Chad Woodford:Yeah, yeah, yeah. I like that. It's Good answer. Good answer. It's hard. It is hard. It's It's hard because there's not much you can say that's not going to upset somebody or further polarize things or whatnot. It's like, it's almost like, we're caught. We're caught in, like, a sort of political, ideological catch 22 or or double blind. Double blind, where you can't just like everything you say is just sort of Yeah, makes it worse in some way. I don't know it's very strange, but I
Matt Segall:will say it's does seem to me that the two the loud extremes on right and left, let's say are, it seems clear to me in a codependent relationship, yeah, they are, that's true, calling each other forth. And I do still think most of us, what's scary about our time is that more and more people are getting sort of captured at the extremes, but most people are still able to be reasonable and are not captured, you know. And so I try to speak into that middle ground where people are trying to hold attention, but the extremes are in a codependent relationship. And those of us who who are able to struggle to not get captured by one of the extremes need to act as relationship therapists, you know, or sometimes the therapist, couples counselor, has to say, I think you guys need to get a divorce, you know, I'm open to that too. But yeah, we just, I think we, we need to own our shit.
Chad Woodford:Yeah, I agree. I agree. I agree. Well, you know, this is, this is why I like having you on the podcast, because you always bring in such a sort of nuanced and artful way of approaching things and answering questions. You know, everything is very well, you know, thoughtful. So I really appreciate that.
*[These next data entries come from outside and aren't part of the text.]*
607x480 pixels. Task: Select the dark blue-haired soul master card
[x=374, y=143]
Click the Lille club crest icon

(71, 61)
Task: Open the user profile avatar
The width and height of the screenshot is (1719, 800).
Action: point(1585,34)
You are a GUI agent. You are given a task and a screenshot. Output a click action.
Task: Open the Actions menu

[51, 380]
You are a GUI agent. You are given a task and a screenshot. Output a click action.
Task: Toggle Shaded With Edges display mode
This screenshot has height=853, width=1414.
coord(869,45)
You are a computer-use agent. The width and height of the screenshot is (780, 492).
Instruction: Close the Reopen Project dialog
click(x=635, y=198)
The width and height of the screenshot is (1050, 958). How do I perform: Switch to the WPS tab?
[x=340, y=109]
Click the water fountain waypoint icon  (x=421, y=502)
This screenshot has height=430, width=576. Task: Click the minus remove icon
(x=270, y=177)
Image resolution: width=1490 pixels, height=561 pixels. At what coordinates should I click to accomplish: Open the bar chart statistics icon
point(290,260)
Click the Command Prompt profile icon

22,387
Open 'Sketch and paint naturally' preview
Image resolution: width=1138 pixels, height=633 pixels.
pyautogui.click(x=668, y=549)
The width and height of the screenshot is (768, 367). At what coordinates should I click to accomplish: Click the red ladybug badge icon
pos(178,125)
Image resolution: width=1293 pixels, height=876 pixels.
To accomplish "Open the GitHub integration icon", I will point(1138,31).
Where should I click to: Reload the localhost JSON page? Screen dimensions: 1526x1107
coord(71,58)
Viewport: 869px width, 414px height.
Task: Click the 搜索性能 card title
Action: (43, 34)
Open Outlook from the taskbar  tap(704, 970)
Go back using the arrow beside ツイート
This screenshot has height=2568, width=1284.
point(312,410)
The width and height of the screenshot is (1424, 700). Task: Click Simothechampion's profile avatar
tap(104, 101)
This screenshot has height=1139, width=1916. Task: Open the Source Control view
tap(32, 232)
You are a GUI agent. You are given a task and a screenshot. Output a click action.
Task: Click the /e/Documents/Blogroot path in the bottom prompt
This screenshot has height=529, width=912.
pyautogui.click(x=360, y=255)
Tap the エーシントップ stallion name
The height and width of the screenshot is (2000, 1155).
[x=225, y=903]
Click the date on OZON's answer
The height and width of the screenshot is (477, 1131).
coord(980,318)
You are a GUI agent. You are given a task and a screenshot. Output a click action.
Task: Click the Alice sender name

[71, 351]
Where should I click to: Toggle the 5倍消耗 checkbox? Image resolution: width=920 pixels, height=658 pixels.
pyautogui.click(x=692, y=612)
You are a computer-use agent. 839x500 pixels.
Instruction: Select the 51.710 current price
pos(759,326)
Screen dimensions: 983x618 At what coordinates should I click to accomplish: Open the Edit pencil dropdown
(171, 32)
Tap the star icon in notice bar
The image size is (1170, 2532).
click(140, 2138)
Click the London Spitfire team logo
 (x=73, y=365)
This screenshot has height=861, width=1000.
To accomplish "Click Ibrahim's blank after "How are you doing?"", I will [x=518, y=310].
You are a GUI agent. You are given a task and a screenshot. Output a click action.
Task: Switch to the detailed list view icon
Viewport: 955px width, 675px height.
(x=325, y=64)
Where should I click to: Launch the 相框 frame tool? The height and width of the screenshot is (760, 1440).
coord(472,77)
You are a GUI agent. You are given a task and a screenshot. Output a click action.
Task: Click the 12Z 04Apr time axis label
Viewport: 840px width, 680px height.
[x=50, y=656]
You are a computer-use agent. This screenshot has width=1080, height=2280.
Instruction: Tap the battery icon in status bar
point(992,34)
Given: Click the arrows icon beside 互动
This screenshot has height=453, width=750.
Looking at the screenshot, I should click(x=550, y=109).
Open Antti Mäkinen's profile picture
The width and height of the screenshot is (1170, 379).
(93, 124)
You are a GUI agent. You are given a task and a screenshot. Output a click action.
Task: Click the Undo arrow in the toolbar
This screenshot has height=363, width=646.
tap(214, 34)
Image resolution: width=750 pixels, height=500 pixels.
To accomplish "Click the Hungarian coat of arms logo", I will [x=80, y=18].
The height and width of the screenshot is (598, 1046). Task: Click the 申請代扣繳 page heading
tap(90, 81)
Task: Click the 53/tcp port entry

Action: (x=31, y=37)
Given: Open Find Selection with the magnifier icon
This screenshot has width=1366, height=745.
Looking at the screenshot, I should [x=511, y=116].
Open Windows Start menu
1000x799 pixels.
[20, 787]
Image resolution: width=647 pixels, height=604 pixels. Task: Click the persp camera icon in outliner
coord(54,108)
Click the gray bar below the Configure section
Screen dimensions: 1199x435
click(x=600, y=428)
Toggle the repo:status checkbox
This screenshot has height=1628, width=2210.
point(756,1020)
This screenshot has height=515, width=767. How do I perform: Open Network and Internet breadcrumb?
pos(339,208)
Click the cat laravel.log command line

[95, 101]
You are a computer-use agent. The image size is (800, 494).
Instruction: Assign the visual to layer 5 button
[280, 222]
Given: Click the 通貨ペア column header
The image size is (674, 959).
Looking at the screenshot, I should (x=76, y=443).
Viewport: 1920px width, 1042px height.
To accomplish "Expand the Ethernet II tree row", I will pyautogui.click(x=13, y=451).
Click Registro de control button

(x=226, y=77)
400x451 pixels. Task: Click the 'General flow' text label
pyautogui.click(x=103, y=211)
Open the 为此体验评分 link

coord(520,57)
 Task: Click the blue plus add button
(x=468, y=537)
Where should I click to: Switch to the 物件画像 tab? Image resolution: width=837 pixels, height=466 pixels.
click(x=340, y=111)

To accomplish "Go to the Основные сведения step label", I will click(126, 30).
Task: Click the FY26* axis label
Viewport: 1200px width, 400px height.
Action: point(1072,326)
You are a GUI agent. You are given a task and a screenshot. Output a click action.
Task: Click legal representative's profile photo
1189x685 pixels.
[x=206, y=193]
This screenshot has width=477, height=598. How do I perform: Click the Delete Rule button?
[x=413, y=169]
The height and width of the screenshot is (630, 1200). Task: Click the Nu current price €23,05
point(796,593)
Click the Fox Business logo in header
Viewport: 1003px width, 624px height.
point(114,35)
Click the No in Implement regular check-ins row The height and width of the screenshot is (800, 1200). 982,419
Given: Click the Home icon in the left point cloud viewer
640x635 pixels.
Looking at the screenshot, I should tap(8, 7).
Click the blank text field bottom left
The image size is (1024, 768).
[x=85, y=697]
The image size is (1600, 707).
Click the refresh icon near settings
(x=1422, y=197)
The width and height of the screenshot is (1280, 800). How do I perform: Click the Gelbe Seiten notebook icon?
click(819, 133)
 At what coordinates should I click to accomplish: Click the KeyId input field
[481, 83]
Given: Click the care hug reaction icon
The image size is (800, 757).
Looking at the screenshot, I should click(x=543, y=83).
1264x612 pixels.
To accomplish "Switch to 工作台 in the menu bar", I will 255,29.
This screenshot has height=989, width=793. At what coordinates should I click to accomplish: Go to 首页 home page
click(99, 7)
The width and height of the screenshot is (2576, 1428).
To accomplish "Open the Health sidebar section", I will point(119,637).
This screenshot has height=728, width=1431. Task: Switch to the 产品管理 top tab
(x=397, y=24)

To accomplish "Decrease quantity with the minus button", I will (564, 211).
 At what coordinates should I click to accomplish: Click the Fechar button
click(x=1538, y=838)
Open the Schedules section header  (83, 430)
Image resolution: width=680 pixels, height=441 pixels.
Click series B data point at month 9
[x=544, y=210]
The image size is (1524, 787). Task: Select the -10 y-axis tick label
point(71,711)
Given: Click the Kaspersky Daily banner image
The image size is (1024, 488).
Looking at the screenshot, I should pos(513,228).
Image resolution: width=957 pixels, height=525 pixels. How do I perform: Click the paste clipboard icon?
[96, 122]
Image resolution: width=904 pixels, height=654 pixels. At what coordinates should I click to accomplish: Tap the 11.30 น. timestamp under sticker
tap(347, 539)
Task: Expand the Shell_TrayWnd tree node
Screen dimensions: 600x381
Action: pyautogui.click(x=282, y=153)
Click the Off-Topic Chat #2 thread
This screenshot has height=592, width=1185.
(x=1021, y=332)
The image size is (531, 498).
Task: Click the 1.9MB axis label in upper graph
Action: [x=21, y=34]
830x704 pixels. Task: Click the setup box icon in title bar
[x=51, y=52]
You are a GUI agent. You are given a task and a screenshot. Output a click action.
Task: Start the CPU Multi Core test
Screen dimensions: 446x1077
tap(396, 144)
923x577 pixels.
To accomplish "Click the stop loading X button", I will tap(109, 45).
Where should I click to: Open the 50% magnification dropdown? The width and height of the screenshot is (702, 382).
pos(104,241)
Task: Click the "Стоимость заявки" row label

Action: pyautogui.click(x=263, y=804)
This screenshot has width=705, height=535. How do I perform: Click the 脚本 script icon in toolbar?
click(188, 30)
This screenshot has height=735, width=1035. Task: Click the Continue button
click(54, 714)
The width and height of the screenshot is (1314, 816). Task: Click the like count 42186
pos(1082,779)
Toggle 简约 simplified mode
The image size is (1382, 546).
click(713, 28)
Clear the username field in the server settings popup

Do you before we go, do you have anything that's sort of like you're actively working on now that you want to talk about or promote or anything you know, where should people go to kind of learn more about you?
Matt Segall:Yeah, I'm on sub stack, my footnotes, the PLATO blog, on and on YouTube. I've got a number of pots on the stove. You know, very interested in Michael Levin's work and the philosophy of biology. Got a few things I'm working on there, nature of consciousness. I mean, I'm thinking about how to link together. You know, the special sciences. It's most of my attention is geared towards, like, okay, life exists. Minds exist. What does that tell us about the nature of the universe? I'm always involved in finding some sort of a through line, you know, connecting the dots there, but yeah, people can see my latest stuff on sub stack.
Chad Woodford:Okay, yeah, and I'll drop some links in the in the show notes and all that too. So, yeah, cool. Well, thank you so much, Matt. This has been a fun conversation, and I've been I feel enlightened so, so thank you. All right, well, thanks again. Take care, man, you.